The question is how this liberalization in sport will be affected by a bill that has been in Parliament a year ago: the relaxation of the transgender law (in full: a bill that amends gender on birth certificate).
The original 1985 law stipulated that people who changed their gender could amend their birth certificates thereafter. This was changed in 2014, so that a gender change is no longer necessary to change the birth certificate, only a medical statement is sufficient. The new proposal states that every citizen can change his gender on a birth certificate without any conditions or restrictions. Each man can then go to the registry office and legally become a “woman” with the stroke of a pen. This gives him the right to exercise with women. If Matthew van der Poel makes a pen stroke, for example, he can ride the bike against Van Vleuten and Kubicki. It’s not fair, after all, men move around much faster than women. Just like men, they can run faster and jump higher and farther. If men and women played sports together, no woman would ever qualify for the Olympics again.
Until now, sports federations have specific rules for transgender people in women’s sports: they have to lower their testosterone level with medication. There are two objections to this. First, testosterone isn’t the only thing that makes men run and cycle faster. Men have stronger muscles anyway – this difference already exists before testosterone starts playing a role in puberty. Men also have a 20 percent greater ability to absorb oxygen.
Also read this opinion article: Why wouldn’t we want to see someone who feels like a woman as a woman?
Second, the House of Representatives passed a law in 2019 that explicitly criminalizes discrimination against transgender people. With this law in hand, a transgender person can go to court to demand that the “testosterone requirement” be dropped.
If the House changes the transgender law in June, from now on every man can decide to play sports with women. There are an estimated 800 men in the world running 100 meters faster than the world record for women. If one percent of those men decide to legally become “women”, it will be eight men in the women’s 100m final at the next Olympics.
Supporters of the amendment suggest not classifying sports by gender, but by weight category or bone thickness. I don’t think these people have competed with themselves. They don’t understand that Van Vleuten doesn’t want to end up as the first woman in Liège-Bastogne-Liège half an hour after Remco Evenepoel, but she does want to be the first to cross the line on her own.

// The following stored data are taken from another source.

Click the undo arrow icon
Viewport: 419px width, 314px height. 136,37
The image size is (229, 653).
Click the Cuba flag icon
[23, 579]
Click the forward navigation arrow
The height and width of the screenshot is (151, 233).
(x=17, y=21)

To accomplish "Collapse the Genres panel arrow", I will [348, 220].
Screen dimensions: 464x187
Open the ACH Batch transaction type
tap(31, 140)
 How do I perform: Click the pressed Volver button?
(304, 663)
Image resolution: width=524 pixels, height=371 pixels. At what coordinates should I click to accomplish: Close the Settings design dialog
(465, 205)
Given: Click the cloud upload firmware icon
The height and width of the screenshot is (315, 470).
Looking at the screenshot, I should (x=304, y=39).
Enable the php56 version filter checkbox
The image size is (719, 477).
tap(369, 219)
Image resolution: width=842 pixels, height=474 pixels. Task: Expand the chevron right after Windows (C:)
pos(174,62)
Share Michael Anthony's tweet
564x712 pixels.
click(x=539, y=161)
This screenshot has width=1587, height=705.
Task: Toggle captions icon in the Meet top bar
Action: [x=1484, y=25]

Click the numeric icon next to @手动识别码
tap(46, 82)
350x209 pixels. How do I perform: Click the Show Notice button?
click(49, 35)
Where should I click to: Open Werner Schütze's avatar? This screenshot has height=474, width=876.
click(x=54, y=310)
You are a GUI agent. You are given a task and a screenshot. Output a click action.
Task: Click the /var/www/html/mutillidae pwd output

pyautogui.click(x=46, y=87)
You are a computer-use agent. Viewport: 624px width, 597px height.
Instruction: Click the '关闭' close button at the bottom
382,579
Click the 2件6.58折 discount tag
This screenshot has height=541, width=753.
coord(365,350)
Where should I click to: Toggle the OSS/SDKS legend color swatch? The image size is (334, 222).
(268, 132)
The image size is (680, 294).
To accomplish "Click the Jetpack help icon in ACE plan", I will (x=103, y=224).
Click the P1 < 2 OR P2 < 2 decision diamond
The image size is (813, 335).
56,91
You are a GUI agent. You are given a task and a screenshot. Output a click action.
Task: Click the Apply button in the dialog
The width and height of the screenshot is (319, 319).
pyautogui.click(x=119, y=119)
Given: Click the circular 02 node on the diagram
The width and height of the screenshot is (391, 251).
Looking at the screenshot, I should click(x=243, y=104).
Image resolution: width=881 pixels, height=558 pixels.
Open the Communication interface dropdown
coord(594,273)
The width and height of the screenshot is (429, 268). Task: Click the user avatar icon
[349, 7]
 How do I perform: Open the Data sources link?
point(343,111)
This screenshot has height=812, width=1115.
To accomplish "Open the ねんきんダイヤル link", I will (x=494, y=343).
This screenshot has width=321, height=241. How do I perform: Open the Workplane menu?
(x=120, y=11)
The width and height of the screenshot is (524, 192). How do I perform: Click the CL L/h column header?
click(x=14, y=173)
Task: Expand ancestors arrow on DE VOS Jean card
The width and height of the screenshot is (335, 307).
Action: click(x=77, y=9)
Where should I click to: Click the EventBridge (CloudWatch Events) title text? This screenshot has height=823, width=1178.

Soon there will be eight men in the women’s 100m final
I’ve been cycling myself for nearly fifty years. I stopped participating in competitive sports after changing my gender because it seemed unfair to me. I’ve cycled club races and mixed training often enough to tell the difference in speed and strength between men and women. This difference remains with taking testosterone lowering pills, as well as with the complete change of sex. Allowing transgender men to join women’s sports is simply unfair.
I urgently appeal to the House of Representatives to reject the proposed law amendment to include gender on birth certificates, in the interests of women in sports and the interests of girls who set van Vleuten or Kubicki as role models and present themselves. How can they. He also wins a match later. Really winning means.